Saturday 6 April 2024

JFK’s quest for peace | Jeffrey Sachs

Click above for the video 
This interview is six months old but still fascinating. Jeffrey Sachs talking to Chris Hedges, gives a gripping account of the Kennedy-Khrushchev negotiations over the Cuba missile crisis. It’s scary how close we came to total nuclear war and the annihilation of mankind…. As Sachs puts it, we were within seconds of nuclear holocaust. 

That’s why today Putin’s nuke-rattling is so buttock-tightening. A simple mistake; a simple miscalculation…. And Boom. No more single-planet humans, let alone interstellar humans. All that will remain are the cockroaches.

I remember all this in real time. And maybe some of my older Occasional Readers do too.

I was 10 to 12 over the time Sachs is talking about. We’d just arrived in New York City where my Dad was an Australian Representative to the United Nations. Our first digs were nearby the U.N. at 22nd Street West. Which is where we had our first ever television.  It that we’d been too poor to afford a TV: we just  didn’t have TV in Canberra until 2 June 1962. Never mind social media, no broadcast television!

Back to NYC: I remember our apartment. And the grainy black and white TV. A wonder! The I Love Lucy show. Daytime television! 

And then came the Kennedy-Nixon debate. The first ever presidential debate, September 26 1960, and we watched it on our little bulbous TV. The debate was famous not just for being the first. It was later noted that people who listened on radio thought Nixon had won; those who watched on TV thought Kennedy had won. Why the difference? Kennedy, young, handsome, assured; Nixon sweaty with five-o’clock shadow. The beginning of looks over substance politics, Reagan a Hollywood actor, to Trump the game show host. 

A few weeks later at the U.N. Nikita Khrushchev banged his shoe on the table and yelled “we will bury you”, meaning the west. So there was no paranoia about communism. They were out to rule the world. I still remember my dad coming home and saying “guess what Krushchev did today?!”

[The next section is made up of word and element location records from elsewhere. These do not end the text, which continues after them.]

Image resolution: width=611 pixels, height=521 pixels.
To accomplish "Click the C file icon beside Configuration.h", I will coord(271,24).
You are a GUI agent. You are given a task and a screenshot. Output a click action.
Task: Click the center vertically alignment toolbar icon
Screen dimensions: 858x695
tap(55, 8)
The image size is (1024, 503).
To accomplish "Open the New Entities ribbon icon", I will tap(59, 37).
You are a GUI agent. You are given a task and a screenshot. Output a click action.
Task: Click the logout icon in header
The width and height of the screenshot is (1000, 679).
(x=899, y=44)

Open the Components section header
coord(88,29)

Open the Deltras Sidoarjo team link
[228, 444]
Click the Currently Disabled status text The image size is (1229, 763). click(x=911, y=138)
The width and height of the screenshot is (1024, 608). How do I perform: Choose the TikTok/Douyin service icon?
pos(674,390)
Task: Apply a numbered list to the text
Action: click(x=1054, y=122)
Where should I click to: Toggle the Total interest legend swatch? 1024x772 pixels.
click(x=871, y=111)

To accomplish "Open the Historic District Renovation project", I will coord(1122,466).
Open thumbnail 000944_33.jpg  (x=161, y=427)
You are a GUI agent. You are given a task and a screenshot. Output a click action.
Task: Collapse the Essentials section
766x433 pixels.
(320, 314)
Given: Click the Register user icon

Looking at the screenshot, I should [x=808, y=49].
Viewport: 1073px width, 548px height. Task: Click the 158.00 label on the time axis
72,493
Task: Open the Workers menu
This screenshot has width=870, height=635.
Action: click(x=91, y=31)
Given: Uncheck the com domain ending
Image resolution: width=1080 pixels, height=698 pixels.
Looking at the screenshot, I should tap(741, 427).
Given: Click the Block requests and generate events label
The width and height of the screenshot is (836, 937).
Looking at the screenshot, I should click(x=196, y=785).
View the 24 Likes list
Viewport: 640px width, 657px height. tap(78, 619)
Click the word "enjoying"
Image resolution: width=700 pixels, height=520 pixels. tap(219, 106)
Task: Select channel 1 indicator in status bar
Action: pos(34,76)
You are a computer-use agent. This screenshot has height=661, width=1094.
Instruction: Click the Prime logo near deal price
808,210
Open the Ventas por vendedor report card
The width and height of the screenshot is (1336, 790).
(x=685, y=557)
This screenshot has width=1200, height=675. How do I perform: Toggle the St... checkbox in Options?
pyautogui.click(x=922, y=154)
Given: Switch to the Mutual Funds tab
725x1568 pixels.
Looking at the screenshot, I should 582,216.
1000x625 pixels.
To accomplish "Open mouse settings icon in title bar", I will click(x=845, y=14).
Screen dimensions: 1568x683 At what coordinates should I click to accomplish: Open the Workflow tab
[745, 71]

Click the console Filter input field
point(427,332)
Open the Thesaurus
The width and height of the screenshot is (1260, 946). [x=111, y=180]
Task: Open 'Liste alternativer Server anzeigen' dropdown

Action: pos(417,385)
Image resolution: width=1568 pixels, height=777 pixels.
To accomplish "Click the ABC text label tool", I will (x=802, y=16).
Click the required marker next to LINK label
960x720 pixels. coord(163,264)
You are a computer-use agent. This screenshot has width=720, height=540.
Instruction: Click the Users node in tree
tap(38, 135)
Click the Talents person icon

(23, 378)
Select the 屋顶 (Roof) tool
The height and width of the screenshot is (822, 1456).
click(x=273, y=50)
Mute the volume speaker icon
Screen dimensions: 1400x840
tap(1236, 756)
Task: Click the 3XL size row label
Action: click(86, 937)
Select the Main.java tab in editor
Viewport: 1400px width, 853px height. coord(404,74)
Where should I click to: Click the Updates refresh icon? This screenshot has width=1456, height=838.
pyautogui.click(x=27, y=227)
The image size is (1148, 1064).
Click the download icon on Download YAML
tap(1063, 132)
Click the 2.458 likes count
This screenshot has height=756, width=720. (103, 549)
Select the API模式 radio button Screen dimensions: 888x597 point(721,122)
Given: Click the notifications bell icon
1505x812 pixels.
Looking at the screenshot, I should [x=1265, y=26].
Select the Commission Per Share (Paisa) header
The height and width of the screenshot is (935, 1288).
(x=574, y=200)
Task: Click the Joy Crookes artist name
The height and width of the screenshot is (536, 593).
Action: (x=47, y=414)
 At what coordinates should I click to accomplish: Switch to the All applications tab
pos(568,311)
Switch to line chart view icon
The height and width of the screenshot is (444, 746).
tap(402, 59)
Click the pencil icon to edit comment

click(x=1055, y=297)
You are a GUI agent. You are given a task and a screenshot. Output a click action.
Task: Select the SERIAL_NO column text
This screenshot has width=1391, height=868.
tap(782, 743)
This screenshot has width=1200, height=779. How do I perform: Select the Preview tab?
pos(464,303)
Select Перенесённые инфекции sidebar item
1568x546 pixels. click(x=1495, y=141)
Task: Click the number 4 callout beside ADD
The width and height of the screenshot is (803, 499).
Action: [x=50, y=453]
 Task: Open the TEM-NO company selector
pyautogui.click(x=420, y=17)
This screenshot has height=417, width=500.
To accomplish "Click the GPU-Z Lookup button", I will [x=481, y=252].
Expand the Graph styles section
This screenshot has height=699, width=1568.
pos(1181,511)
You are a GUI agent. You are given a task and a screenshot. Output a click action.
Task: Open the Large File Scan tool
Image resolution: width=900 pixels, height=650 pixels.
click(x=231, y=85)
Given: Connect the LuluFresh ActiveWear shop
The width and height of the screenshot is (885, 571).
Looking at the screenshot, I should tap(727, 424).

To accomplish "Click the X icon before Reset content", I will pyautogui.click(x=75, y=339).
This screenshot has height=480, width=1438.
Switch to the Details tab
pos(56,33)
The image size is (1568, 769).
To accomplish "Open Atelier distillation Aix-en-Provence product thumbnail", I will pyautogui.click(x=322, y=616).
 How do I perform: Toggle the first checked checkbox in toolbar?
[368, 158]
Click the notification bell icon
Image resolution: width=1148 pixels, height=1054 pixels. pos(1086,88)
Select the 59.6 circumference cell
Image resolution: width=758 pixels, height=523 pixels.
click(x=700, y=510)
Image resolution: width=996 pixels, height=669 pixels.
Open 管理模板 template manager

Two years later and the Cuban Missile Crisis. Which I leave to David Sachs to describe in the vid above. Which he does so well. Again, I recall my dad being so worried. I didn’t realise then that he was seeing secret diplomatic cables and the dangerous crisis we were in. 

In short, thanks for the two K’s: Khrushchev and Kennedy. They saved the world. 

ADDED: towards the end Jeffrey Sachs says: “The Democrats are now the party of war; and the Republicans are the party of peace. Amazing!”. He, a lifetime Democrat. Noting the inversion, in our lifetime. Used to be the opposite.